Exercise objective => Return the records from the line containing "The height and" through the line containing "Action: tap(1113, 533)" word for word, without the pictures.

Data section =>
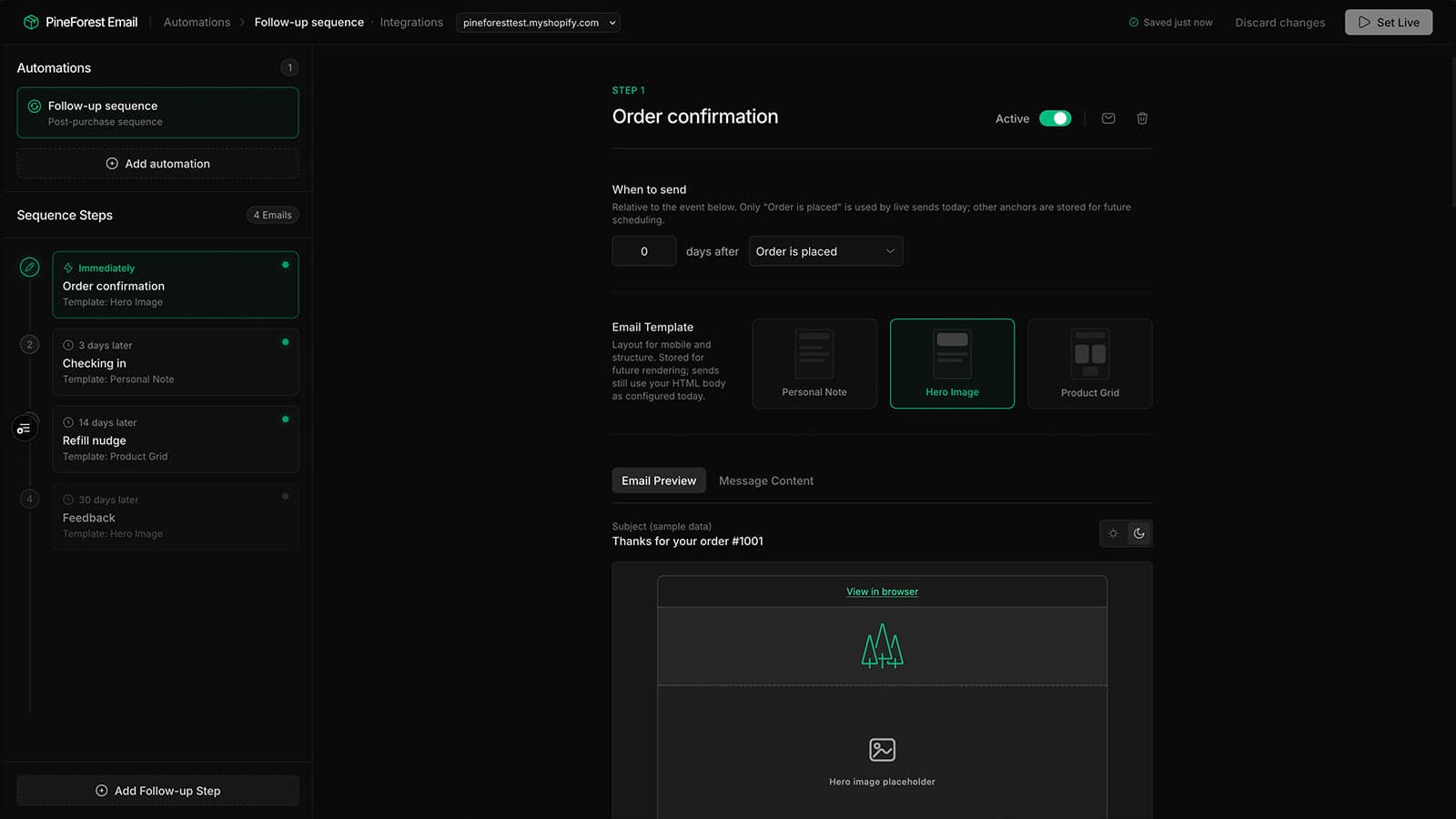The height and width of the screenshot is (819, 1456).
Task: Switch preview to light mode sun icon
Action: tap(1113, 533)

==

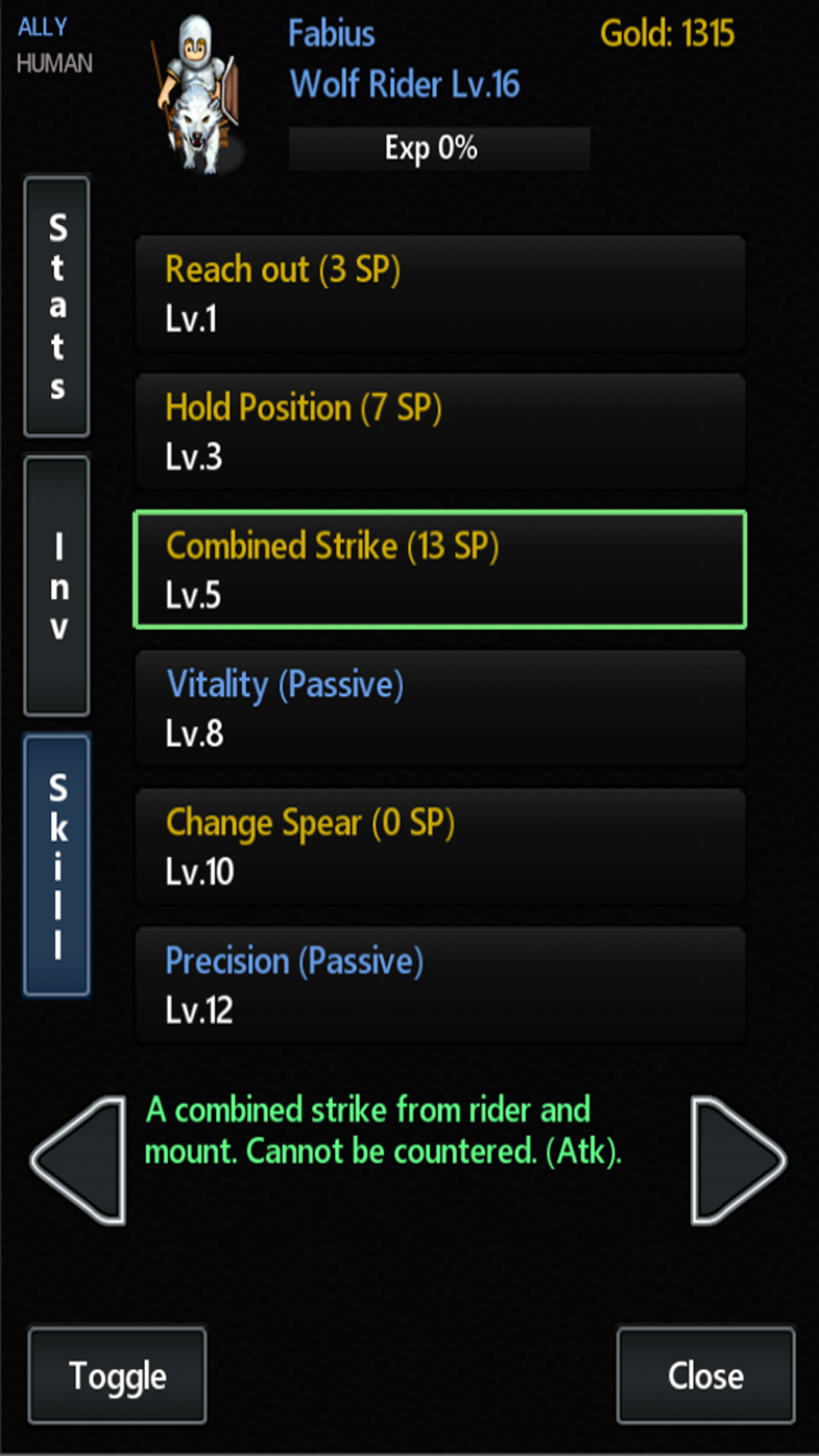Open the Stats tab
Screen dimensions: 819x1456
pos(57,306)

Completed exercise =>
The height and width of the screenshot is (819, 1456).
Task: Switch preview to light mode sun icon
Action: tap(1113, 533)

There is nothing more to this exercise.